▽

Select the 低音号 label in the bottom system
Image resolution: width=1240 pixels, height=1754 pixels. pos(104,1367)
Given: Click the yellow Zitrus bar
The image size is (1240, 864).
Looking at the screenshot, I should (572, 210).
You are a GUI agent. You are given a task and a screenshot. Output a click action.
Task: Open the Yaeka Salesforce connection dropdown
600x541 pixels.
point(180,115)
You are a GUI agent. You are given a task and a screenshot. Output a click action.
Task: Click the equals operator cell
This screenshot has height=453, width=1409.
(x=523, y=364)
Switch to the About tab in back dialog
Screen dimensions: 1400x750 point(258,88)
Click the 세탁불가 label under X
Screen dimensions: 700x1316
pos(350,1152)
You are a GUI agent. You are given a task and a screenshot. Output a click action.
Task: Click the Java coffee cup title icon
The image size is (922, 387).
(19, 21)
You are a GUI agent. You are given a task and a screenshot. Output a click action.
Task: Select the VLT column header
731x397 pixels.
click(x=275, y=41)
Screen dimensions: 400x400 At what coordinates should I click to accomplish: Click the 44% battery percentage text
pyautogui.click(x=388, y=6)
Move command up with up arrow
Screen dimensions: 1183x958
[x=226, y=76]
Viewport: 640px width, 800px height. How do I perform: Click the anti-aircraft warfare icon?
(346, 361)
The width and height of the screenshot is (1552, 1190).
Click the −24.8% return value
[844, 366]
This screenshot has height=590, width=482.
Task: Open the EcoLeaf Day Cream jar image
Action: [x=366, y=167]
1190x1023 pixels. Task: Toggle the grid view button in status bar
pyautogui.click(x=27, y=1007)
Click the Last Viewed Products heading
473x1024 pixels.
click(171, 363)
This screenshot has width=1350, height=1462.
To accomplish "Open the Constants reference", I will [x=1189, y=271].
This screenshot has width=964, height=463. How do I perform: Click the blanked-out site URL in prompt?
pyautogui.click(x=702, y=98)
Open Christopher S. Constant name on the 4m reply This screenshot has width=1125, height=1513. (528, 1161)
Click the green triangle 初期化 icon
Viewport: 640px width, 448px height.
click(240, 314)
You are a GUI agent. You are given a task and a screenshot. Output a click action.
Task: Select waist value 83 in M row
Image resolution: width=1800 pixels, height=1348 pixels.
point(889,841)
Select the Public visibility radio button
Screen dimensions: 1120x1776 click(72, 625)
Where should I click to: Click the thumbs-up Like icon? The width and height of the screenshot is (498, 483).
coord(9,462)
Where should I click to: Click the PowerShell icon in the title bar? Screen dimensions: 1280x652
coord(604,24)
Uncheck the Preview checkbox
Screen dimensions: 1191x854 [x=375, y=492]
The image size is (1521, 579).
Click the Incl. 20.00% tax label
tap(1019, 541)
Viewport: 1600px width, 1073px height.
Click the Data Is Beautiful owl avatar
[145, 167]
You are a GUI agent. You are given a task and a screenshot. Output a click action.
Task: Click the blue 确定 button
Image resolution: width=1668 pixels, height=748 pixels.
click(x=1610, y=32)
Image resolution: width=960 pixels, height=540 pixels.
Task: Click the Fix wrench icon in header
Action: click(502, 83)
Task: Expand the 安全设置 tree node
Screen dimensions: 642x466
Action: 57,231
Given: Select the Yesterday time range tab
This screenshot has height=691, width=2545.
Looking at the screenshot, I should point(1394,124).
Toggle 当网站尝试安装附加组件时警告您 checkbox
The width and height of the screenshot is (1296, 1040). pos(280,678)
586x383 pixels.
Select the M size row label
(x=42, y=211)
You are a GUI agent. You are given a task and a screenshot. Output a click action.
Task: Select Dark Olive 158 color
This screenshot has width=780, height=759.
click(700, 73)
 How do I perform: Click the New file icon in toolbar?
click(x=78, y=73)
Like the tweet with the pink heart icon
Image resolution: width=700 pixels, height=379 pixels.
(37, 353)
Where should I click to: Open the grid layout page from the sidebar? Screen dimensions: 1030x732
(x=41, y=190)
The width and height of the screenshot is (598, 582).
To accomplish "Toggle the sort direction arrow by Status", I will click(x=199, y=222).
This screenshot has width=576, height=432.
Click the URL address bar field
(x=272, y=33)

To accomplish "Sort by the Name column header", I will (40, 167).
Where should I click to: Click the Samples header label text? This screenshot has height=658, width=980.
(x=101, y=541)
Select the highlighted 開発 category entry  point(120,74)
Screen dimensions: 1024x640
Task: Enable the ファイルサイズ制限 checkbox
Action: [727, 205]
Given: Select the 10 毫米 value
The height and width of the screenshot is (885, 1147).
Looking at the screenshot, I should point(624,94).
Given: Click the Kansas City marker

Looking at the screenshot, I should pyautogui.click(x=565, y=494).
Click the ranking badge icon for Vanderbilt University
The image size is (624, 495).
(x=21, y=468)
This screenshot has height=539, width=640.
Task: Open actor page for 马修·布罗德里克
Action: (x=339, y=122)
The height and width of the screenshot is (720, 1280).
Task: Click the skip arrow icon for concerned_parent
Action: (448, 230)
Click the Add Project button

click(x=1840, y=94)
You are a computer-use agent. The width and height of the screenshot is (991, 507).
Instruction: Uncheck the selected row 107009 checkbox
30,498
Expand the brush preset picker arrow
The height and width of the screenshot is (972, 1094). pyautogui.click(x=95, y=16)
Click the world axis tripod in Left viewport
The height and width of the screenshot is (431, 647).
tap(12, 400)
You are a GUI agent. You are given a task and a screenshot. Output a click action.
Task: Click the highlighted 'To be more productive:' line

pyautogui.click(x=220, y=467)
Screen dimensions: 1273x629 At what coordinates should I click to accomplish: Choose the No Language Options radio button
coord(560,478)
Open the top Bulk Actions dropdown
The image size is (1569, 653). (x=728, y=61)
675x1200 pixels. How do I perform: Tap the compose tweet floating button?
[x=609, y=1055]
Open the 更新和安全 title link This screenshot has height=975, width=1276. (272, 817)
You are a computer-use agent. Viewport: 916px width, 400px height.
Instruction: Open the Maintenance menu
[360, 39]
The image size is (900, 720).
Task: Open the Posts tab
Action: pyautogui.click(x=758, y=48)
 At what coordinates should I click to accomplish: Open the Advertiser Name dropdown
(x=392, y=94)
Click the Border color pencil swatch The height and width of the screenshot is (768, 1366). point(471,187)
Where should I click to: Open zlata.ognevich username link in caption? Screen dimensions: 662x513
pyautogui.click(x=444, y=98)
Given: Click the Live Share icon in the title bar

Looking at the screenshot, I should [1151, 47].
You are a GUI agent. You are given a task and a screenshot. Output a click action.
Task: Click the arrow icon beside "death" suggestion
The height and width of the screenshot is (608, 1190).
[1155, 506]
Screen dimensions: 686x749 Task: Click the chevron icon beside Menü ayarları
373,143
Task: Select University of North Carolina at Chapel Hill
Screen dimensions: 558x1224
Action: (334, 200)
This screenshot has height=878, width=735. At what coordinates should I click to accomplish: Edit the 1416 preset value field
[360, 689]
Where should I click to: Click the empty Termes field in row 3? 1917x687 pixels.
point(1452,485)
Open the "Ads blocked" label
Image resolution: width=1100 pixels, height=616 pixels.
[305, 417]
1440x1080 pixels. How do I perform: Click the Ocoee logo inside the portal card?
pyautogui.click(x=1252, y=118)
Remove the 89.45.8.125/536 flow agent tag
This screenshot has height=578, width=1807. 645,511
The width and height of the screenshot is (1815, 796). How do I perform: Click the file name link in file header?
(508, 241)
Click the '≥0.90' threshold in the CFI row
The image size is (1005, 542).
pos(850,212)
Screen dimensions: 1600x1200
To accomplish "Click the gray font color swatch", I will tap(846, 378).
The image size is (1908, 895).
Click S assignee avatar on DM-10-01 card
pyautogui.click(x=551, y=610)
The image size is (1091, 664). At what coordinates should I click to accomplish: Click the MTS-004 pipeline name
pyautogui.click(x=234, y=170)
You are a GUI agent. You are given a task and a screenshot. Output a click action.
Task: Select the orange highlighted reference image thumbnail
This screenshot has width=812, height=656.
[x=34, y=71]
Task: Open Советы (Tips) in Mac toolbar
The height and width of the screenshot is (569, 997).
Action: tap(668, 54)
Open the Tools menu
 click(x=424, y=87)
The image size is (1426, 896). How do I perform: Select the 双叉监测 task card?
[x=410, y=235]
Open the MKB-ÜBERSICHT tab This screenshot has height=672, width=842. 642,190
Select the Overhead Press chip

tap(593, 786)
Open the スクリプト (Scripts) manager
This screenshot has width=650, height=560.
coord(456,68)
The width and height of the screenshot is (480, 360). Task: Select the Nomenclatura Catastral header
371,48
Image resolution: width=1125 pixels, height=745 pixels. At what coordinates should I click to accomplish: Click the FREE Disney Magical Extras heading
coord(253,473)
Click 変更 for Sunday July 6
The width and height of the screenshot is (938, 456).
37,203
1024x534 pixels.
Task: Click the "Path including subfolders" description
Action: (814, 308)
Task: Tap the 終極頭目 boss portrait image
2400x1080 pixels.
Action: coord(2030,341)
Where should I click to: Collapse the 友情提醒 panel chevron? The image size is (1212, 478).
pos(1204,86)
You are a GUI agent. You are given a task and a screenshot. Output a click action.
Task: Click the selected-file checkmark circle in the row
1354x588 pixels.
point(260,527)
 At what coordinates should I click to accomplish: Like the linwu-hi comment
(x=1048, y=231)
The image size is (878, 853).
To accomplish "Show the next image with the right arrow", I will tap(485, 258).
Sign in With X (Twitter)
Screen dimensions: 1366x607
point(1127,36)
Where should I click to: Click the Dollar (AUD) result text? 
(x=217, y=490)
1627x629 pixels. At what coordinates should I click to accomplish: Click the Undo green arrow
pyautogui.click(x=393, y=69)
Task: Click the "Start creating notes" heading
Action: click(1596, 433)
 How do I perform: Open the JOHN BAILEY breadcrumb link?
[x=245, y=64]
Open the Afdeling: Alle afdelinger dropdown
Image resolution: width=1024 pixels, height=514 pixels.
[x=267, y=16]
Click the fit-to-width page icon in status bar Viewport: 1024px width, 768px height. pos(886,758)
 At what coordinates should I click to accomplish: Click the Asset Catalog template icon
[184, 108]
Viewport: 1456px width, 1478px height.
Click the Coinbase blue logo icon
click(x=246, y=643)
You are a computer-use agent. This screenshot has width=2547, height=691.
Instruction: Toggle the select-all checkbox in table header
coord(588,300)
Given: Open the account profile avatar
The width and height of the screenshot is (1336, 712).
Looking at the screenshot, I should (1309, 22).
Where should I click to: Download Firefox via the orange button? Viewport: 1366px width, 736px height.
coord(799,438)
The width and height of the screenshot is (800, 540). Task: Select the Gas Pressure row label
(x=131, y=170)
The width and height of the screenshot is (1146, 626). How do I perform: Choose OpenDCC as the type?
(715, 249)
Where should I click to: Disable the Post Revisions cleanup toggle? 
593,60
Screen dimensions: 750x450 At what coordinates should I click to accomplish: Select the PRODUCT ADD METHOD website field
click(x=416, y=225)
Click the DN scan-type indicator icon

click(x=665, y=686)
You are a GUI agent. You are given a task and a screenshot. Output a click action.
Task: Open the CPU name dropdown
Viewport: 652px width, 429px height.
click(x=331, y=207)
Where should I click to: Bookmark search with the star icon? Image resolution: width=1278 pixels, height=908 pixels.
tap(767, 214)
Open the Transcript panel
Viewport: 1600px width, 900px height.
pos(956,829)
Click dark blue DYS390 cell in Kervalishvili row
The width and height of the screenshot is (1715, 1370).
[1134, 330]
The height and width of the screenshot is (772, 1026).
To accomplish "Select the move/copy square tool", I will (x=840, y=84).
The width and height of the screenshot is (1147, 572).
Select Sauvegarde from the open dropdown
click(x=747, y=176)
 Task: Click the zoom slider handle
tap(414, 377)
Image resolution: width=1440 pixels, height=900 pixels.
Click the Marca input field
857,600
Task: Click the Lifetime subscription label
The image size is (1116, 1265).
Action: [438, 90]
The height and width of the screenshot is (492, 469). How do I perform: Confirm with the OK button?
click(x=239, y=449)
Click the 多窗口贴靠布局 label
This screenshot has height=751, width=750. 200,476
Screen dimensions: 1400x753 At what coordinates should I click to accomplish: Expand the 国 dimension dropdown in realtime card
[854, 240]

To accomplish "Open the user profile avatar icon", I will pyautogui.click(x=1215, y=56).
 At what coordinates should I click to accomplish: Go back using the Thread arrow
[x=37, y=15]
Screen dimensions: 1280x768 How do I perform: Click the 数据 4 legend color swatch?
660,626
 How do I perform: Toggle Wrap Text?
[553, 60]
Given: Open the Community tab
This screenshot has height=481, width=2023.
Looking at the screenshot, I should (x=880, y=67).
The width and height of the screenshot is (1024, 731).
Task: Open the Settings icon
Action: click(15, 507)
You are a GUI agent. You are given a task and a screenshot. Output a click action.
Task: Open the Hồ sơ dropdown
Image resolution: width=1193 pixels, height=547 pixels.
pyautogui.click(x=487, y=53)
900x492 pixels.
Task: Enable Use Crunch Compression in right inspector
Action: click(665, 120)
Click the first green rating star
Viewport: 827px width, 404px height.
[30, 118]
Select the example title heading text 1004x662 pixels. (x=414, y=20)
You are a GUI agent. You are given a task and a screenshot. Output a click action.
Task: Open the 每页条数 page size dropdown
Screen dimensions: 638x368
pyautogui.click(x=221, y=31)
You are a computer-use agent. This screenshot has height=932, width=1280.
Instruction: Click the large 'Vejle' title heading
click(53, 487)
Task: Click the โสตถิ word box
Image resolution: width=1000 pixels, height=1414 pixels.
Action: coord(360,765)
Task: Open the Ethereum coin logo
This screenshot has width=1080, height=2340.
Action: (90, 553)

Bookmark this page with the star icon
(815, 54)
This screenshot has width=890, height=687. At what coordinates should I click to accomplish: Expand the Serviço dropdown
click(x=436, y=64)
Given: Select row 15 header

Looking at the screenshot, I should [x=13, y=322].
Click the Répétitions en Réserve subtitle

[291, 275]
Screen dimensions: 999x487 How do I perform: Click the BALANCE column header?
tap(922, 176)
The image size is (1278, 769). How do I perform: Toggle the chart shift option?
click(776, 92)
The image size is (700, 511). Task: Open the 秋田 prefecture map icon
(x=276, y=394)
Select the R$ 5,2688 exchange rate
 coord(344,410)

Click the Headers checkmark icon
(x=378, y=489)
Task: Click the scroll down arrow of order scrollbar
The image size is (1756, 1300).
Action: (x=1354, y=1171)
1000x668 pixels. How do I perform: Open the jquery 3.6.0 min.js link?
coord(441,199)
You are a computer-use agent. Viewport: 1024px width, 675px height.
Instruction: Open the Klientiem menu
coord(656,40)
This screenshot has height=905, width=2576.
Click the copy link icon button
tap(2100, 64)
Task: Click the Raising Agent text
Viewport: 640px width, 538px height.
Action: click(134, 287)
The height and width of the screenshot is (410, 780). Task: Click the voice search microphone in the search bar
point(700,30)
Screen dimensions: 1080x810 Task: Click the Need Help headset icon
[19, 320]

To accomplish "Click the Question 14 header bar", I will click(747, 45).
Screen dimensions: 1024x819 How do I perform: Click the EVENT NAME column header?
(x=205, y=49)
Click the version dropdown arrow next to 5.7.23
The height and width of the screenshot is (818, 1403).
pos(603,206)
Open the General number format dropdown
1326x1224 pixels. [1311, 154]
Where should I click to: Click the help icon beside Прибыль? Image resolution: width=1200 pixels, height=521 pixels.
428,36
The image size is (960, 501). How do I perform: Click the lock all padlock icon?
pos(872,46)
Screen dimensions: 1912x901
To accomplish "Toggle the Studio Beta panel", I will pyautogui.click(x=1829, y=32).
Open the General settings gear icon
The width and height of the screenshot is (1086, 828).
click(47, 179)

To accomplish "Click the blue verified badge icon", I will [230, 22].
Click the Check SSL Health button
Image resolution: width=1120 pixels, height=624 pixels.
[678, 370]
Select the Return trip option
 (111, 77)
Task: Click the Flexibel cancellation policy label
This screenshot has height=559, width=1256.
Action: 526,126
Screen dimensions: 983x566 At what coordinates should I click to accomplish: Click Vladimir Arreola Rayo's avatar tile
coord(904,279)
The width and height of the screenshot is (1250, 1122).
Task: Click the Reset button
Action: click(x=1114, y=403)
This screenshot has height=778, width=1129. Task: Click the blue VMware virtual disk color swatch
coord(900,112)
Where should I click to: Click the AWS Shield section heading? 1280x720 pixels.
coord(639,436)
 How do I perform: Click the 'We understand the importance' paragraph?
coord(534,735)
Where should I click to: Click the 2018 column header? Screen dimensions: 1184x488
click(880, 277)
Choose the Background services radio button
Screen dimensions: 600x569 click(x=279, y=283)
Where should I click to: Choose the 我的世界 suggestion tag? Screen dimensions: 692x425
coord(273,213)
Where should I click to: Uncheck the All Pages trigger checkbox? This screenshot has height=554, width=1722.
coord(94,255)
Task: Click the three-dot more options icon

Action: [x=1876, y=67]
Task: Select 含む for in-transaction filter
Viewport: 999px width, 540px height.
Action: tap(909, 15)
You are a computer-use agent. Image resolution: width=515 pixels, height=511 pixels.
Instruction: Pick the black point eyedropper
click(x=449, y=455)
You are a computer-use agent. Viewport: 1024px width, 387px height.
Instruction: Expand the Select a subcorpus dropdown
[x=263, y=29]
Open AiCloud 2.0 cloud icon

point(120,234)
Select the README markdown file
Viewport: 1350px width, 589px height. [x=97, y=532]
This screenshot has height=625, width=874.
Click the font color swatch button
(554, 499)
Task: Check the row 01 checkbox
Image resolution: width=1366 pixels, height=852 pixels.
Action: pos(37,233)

△

Goal of the exercise: Take from the material above every line that includes the word "University".

Final answer:
Click the ranking badge icon for Vanderbilt University
Task: Select University of North Carolina at Chapel Hill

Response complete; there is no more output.